Linde macht rüber
Von Moritz Gruber
Der BRD gehen die Kapitalisten aus. Linde, das wertvollste im Dax notierte Unternehmen, siedelt über in die USA. Auf einer außerordentlichen Hauptversammlung stimmten in Connecticut 93 Prozent der Aktionäre für das Delisting von der Deutschen Börse, wie der Weltmarktführer für die Herstellung von Industriegasen am Mittwoch abend mitteilte. Der Linde-Vorstand hatte den Schritt im Oktober vergangenen Jahres angekündigt. Das deutsche Kapital verliert ein Herzstück der Industrie. Ab dem 1. März wird das 150 Milliarden Euro schwere Monopol nur noch an der Wall Street gehandelt.
Der Linde-Konzern ist seit mehr als vier Jahren sowohl am New Yorker als auch am Frankfurter Aktienmarkt notiert. Im Jahr 2018 übernahm das Münchener Unternehmen den US-Konkurrenten Praxair. Durch die Fusion entstand ein weltumspannendes Monopol, wie es bereits zu Beginn des 20. Jahrhunderts existierte. Carl von Linde hatte Praxair 1907 gegründet, um den US-Markt zu erschließen. Doch im Ersten Weltkrieg konfiszierten die Vereinigten Staaten das nunmehr feindliche deutsche Kapital.
Gegner der Wiedervereinigung von 2018 monierten, die Übernahme von Praxair sei der erste Schritt, um Linde an die Vereinigten Staaten zu verkaufen. Die Geschäfte werden seither aus den USA geführt, der Firmensitz ist die Steueroase Dublin, übrig blieb allein der Firmenname. »Die deutschen Aktivitäten mit 7.000 Mitarbeitern, davon die Hälfte im Raum München, degradieren zum Filialbetrieb«, kommentierte damals die FAZ.
Widerworte gab es von sogenannten Kleinanlegern. So stimmte die Fondsgesellschaft Union Invest von der genossenschaftlich organisierten DZ Bank am Mittwoch gegen den Rückzug von Linde aus dem Dax. Die Vorteile für den Konzern seien »marginal«, »der negative Effekt für die heimischen Investoren überwiegt«, teilten die Manager mit.

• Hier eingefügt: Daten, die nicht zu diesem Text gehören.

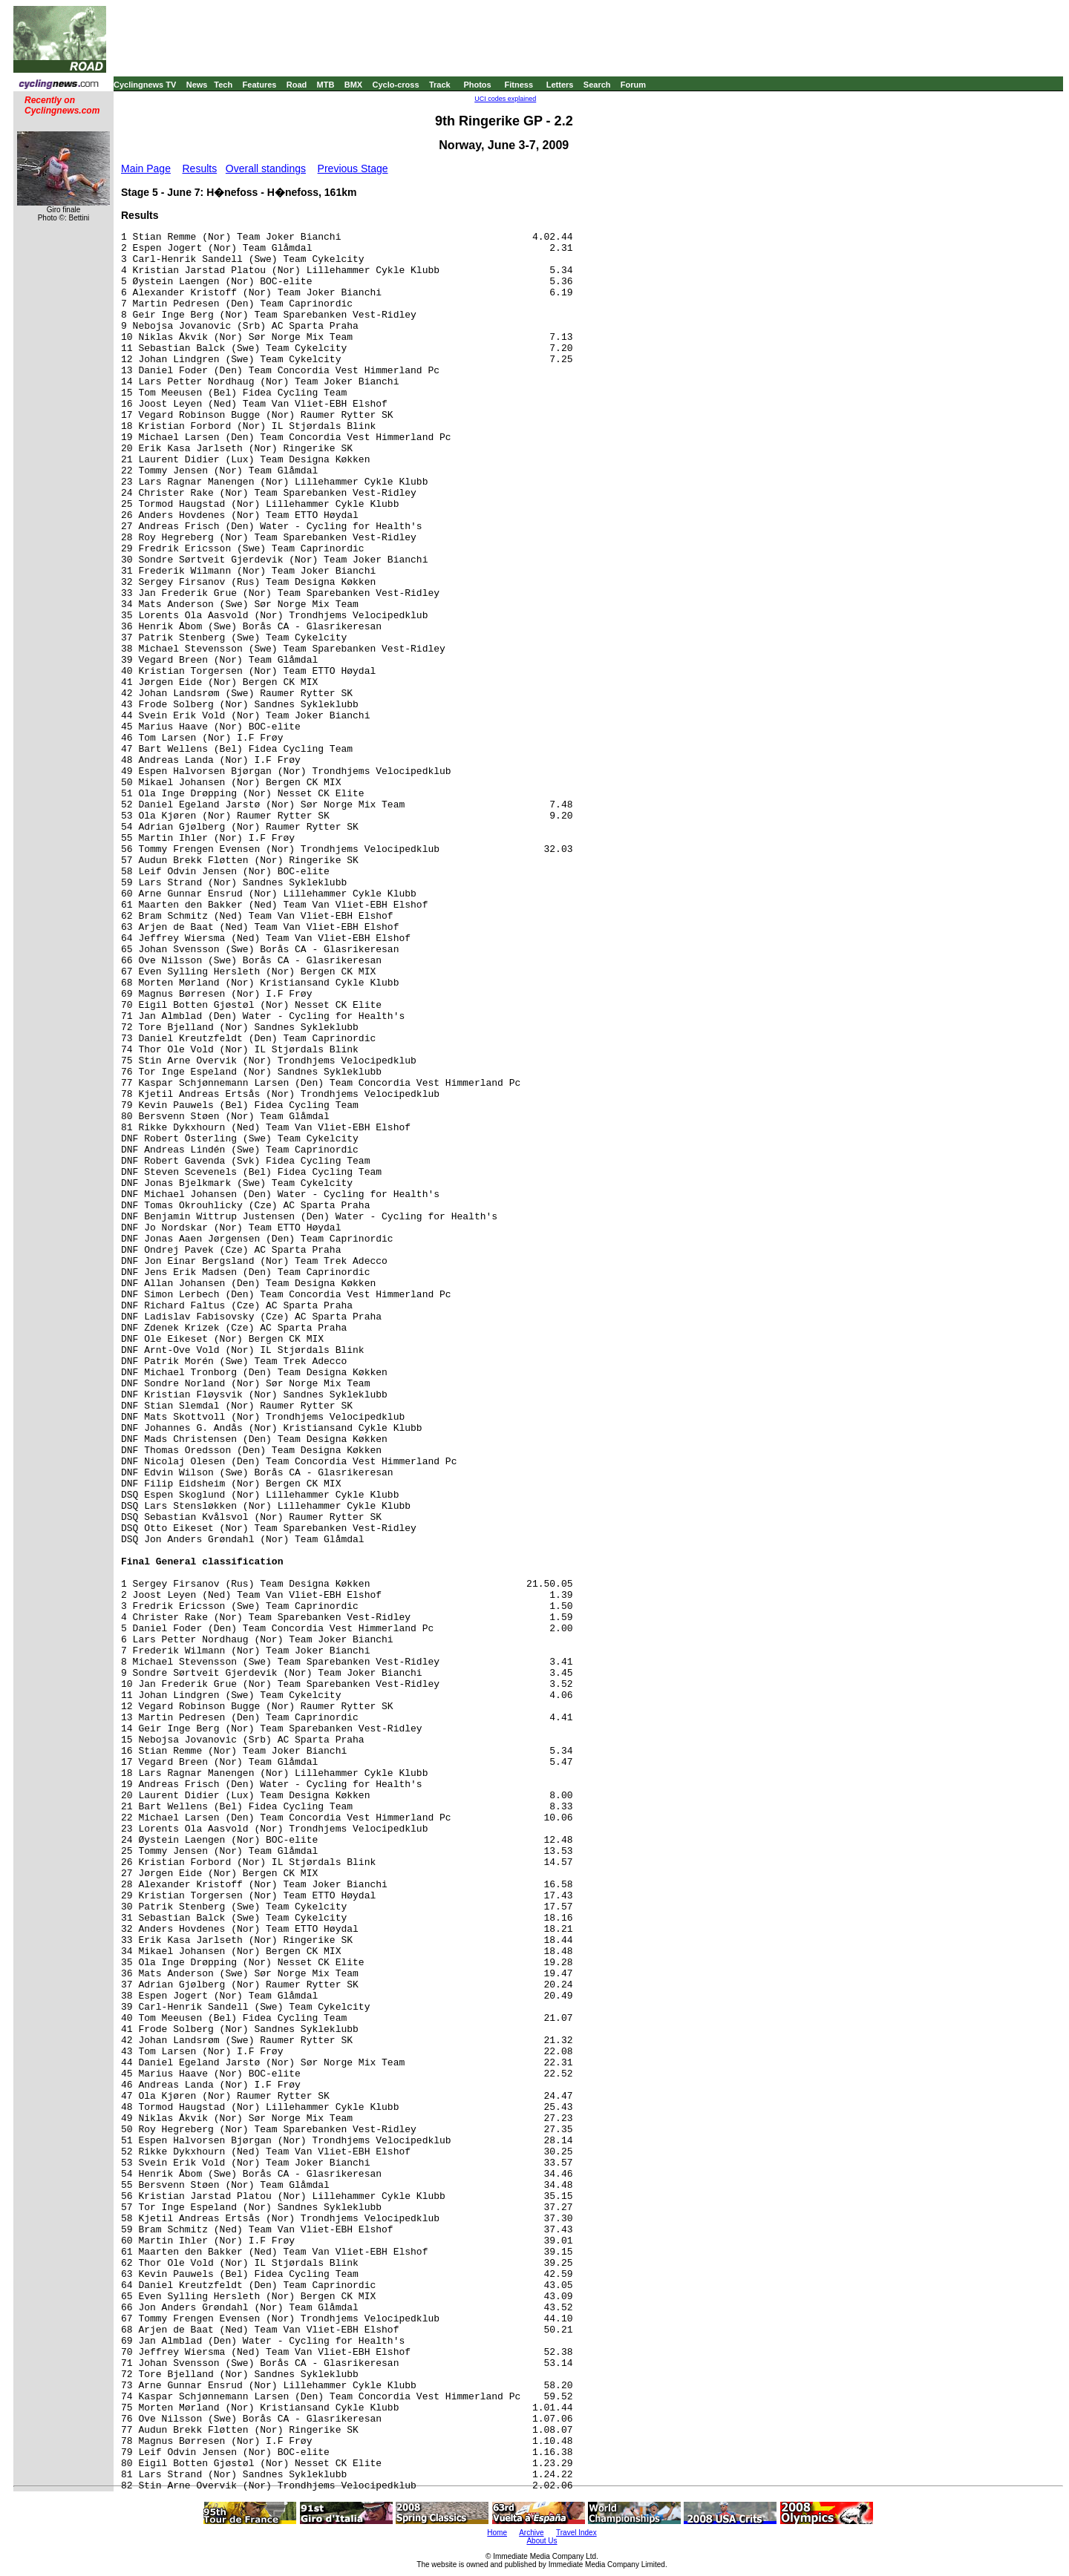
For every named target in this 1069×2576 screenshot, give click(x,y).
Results (200, 168)
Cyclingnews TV (145, 84)
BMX (353, 84)
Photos (477, 84)
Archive (531, 2533)
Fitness (518, 84)
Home (497, 2533)
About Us (541, 2541)
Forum (633, 84)
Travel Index (576, 2533)
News (197, 84)
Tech (223, 84)
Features (260, 84)
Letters (560, 84)
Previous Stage (353, 168)
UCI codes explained (505, 98)
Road (297, 84)
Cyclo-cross (396, 84)
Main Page (146, 168)
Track (440, 84)
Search (597, 84)
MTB (326, 84)
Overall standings (266, 168)
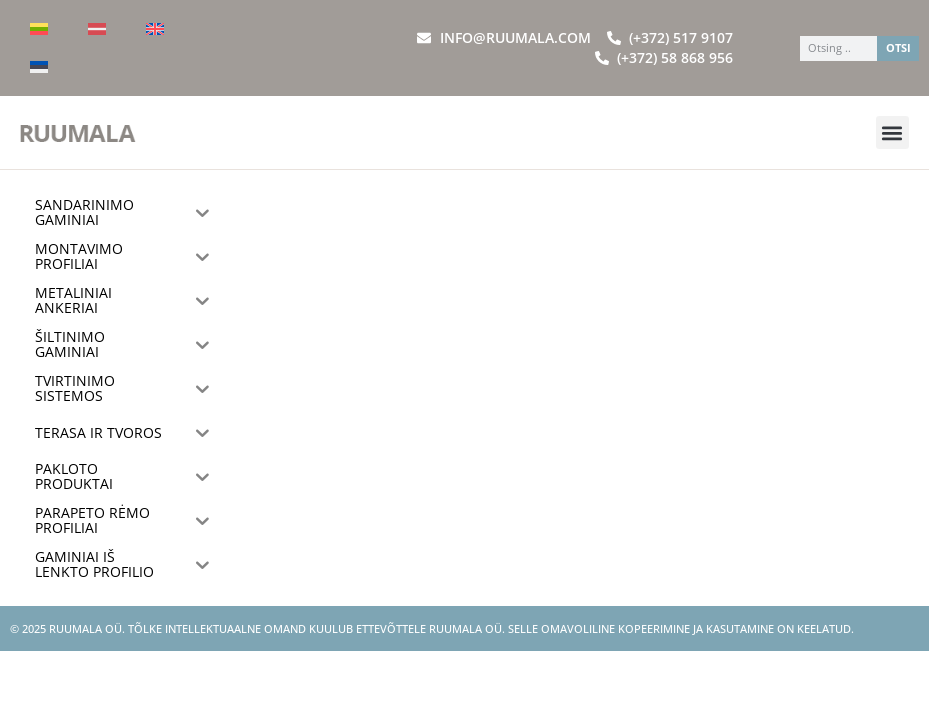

Auch die Investmentbanker der Deka-Bank klagten, es werde »deutlich, dass letztlich Praxair Linde übernommen hat und nicht umgekehrt.« Es handele sich um »eine Übernahme durch die Hintertür«. Besonders empört zeigte sich die Schutzvereinigung für Wertpapierbesitz: »Entweder Linde hat die Strategie gewechselt, oder das Unternehmen war den Aktionären gegenüber nicht ehrlich.« Letztlich verkam der Protest des sogenannten deutschen Mittelstands aber zum Zwergenaufstand. Bei Linde haben die großen US-Fonds das sagen: Vanguard, State Street und Blackrock heißen die üblichen Verdächtigen, die die Anlegerstruktur dominieren. Fast drei Viertel der Aktien werden mittlerweile von US-Investoren gehalten.
Die Argumente für den Wechsel über den Atlantik wiegen schwerer. Der Dax ist den Aktionären zu klein. Sobald ein Unternehmen die Schwelle von zehn Prozent des gesamten Marktwerts in dem 40 Konzerne umfassenden deutschen Aktienindex übersteigt, muss es Aktien verkaufen. Insbesondere sogenannte Exchange-Traded-Fonds (ETF), die ganze Indizes in ihrem Portfolio nachzeichnen, müssen dann Wertpapiere abstoßen. Der Vorstandsvorsitzende von Linde, Sanjiv Lamba, hat des öfteren bemängelt, dass sich das negativ auf die Kursentwicklung der Konzernaktie auswirkt. Zudem entfalle der Mehraufwand der doppelten Bilanzierung. Unter dem Strich dürfte der weitaus größere US-Aktienmarkt schlichtweg höhere Renditen versprechen.
Das Delisting von Linde fällt in eine Zeit, in der die US-Regierung große Subventionsprogramme für Kapital aus dem Ausland auflegt. Die Deindustrialisierung der BRD schreitet weiter voran. Wer will schon in einem Land investieren, wo die Regierung die Energiepreise in die Höhe treibt und einen langen Krieg in Europa führt? Standortvorteile sehen anders aus. Es passt ins Bild: Für Linde im Dax nachrücken wird aller Voraussicht nach die Rüstungsschmiede Rheinmetall.